YOUR GOAL: Repeat the data below exactly, with every entry included.

DATASET RECORDS:

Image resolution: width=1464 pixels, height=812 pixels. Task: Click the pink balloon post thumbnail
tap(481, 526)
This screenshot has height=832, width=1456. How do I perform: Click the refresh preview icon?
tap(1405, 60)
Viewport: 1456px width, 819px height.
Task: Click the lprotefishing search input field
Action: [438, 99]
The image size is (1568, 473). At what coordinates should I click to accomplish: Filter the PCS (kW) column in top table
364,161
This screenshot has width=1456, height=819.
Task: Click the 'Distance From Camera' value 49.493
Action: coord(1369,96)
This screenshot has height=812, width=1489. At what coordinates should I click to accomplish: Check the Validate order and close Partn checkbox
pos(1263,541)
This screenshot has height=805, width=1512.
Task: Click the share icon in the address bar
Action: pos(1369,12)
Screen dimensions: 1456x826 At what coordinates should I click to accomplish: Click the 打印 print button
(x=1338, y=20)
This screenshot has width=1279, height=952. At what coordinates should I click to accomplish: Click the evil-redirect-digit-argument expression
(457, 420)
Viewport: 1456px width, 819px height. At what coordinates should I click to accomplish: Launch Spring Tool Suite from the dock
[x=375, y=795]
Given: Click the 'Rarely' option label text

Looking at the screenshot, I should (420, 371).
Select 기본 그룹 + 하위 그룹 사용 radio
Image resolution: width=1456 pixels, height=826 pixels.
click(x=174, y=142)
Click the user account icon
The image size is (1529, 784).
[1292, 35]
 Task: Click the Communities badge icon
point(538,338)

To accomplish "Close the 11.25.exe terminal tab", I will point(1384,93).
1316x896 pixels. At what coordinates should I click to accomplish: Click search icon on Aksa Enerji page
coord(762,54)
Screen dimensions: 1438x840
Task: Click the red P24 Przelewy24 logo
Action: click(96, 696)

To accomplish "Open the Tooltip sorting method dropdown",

TASK ANSWER:
Image resolution: width=1464 pixels, height=812 pixels. Task: Click the pink balloon post thumbnail
tap(481, 526)
This screenshot has height=832, width=1456. How do I perform: Click the refresh preview icon?
tap(1405, 60)
Viewport: 1456px width, 819px height.
Task: Click the lprotefishing search input field
Action: [438, 99]
The image size is (1568, 473). At what coordinates should I click to accomplish: Filter the PCS (kW) column in top table
364,161
This screenshot has width=1456, height=819.
Task: Click the 'Distance From Camera' value 49.493
Action: coord(1369,96)
This screenshot has height=812, width=1489. At what coordinates should I click to accomplish: Check the Validate order and close Partn checkbox
pos(1263,541)
This screenshot has height=805, width=1512.
Task: Click the share icon in the address bar
Action: pos(1369,12)
Screen dimensions: 1456x826 At what coordinates should I click to accomplish: Click the 打印 print button
(x=1338, y=20)
This screenshot has width=1279, height=952. At what coordinates should I click to accomplish: Click the evil-redirect-digit-argument expression
(457, 420)
Viewport: 1456px width, 819px height. At what coordinates should I click to accomplish: Launch Spring Tool Suite from the dock
[x=375, y=795]
Given: Click the 'Rarely' option label text

Looking at the screenshot, I should (420, 371).
Select 기본 그룹 + 하위 그룹 사용 radio
Image resolution: width=1456 pixels, height=826 pixels.
click(x=174, y=142)
Click the user account icon
The image size is (1529, 784).
[1292, 35]
 Task: Click the Communities badge icon
point(538,338)

To accomplish "Close the 11.25.exe terminal tab", I will point(1384,93).
1316x896 pixels. At what coordinates should I click to accomplish: Click search icon on Aksa Enerji page
coord(762,54)
Screen dimensions: 1438x840
Task: Click the red P24 Przelewy24 logo
Action: click(96, 696)

To accomplish "Open the Tooltip sorting method dropdown",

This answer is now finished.